Kirkus Reviews QR Code
RANGER GAMES by Ben  Blum

RANGER GAMES

A Story of Soldiers, Family and an Inexplicable Crime

by Ben Blum

Pub Date: Sept. 12th, 2017
ISBN: 978-0-385-53843-5
Publisher: Doubleday

A vigorous, empathetic chronicle of a crime foretold—or at least engendered, possibly, on a boot camp drill field.

Though the mostly peace-minded citizens of Tacoma, Washington, may not know it, the military-industrial complex looms large there, with a joint Air Force and Army base constituting the area’s largest employer by far. Blum tells the story of a group of four soldiers, including the author’s cousin, Alex, who donned blue jeans and ski masks and tried to boost a bank. The news of the subsequent arrest shocked the respectable, intellectually competitive Blum family. “Alex was the most squeaky-clean, patriotic, rule-respecting kid we knew,” writes the author, who digs into the case to tease out why an Army Ranger, part of a unit already under the spotlight for having tortured prisoners in Iraq, did something so transgressive.
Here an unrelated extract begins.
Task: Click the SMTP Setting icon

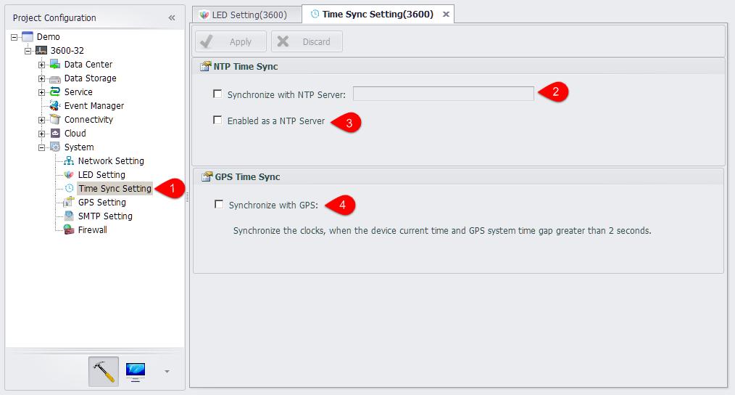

Among the theories the legal defense tested, he finds the notion that the heist was the result of a kind of brainwashing to be somewhat compelling, while the thought that the robbery was a training exercise isn’t as absurd as it might appear on the face: “As far as Alex was concerned,” one of his fellow soldiers says, “it wasn’t real.” In time, Blum looks closely at a charismatic leader who cooked up the scheme as an exercise in sociopathy and convinced his comrades to take part because it was cool and fun. “With him,” writes the author, memorably, “you could become Donkey Kong or Cobra Commander or Wile E. Coyote, swallowing a pound of TNT and exploding and reconstituting again in time to pant so hard at a passing pretty girl that your tongue spilled out onto the floor.” In the end, Blum writes, judge and jury did not accept any such Looney Tunes scenario, and how they arrived at their verdict affords the author some fine courtroom back and forth.

A lighthearted romp à la Ocean’s Eleven it’s not, but Blum’s well-wrought account suggests that any crime is possible so long as it’s made out to be a game.